There are some valid keys that cannot be accessed as attributes. To be accessed as an attribute, a key must:

  • be a string

  • start with an alphabetic character

  • be comprised solely of alphanumeric characters and underscores

  • not map to an existing attribute name (e.g., get, items)

To access these attributes while retaining an AttrDict wrapper (or to dynamically access any key as an attribute):

> a = AttrDict({'_foo': {'bar': 'baz'}})
> a('_foo').bar
'baz'

Merging

AttrDicts can be merged with eachother or other dict objects using the + operator. For conflicting keys, the right dict’s value will be preferred, but in the case of two dictionary values, they will be recursively merged:

> a = {'foo': 'bar', 'alpha': {'beta': 'a', 'a': 'a'}}
> b = {'lorem': 'ipsum', 'alpha': {'bravo': 'b', 'a': 'b'}}
> AttrDict(a) + b
{'foo': 'bar', 'lorem': 'ipsum', 'alpha': {'beta': 'a', 'bravo': 'b', 'a': 'b'}}

NOTE: AttrDict’s add is not commutative, a + b != b + a:

> a = {'foo': 'bar', 'alpha': {'beta': 'b', 'a': 0}}
> b = {'lorem': 'ipsum', 'alpha': {'bravo': 'b', 'a': 1}}
> b + AttrDict(a)
{'foo': 'bar', 'lorem': 'ipsum', 'alpha': {'beta': 'a', 'bravo': 'b', 'a': }}

Sequences

By default, items in non-string Sequences (e.g. lists, tuples) will be converted to AttrDicts:

> adict = AttrDict({'list': [{'value': 1}, 'value': 2]})
> for element in adict.list:
>     element.value
1
2

This will not occur if you access the AttrDict as a dictionary:

> adict = AttrDict({'list': [{'value': 1}, 'value': 2]})
> for element in adict['list']:
>     isinstance(element, AttrDict)
False
False

To disable this behavior globally, pass the attribute recursive=False to the constructor:

> adict = AttrDict({'list': [{'value': 1}, 'value': 2]}, recursive=False)
> for element in adict['list']:
>     isinstance(element, AttrDict)
False
False

When merging an AttrDict with another mapping, this behavior will be disabled if at least one of the merged items is an AttrDict that has set recursive to False.

DefaultDict

AttrDict supports defaultdict-style automatic creation of attributes:

> adict = AttrDict(default_factory=list)
> adict.foo
[]

Furthermore, if pass_key=True, then the key will be passed to the function used when creating the value:

> adict = AttrDict(default_factory=lambda value: value.upper(), pass_key=True)
> adict.foo
'FOO'

load

A common usage for AttrDict is to use it in combination with settings files to create hierarchical settings. attrdict comes with a load function to make this easier:

from attrdict import load

settings = load('settings.json')

By default, load uses json.load to load the settings file, but this can be overrided by passing load_function=YOUR_LOAD_FUNCTION.

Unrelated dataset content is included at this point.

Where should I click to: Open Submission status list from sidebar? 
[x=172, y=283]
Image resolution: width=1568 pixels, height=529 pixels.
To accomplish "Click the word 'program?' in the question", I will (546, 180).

load supports loading from multiple files at once. This allows for overriding of default settings, e.g.:

from attrdict import load
from yaml import safe_load

# config.yaml =
# emergency:
#   email: everyone@example.com
#   message: Something went wrong
#
# user.yaml =
# emergency:
#   email: user@example.com
settings = load('config.yaml', 'user.yaml', load_function=safe_load)

assert settings.email == 'user@example.com'
assert settings.message == 'Something went wrong'

License

AttrDict is released under a MIT license.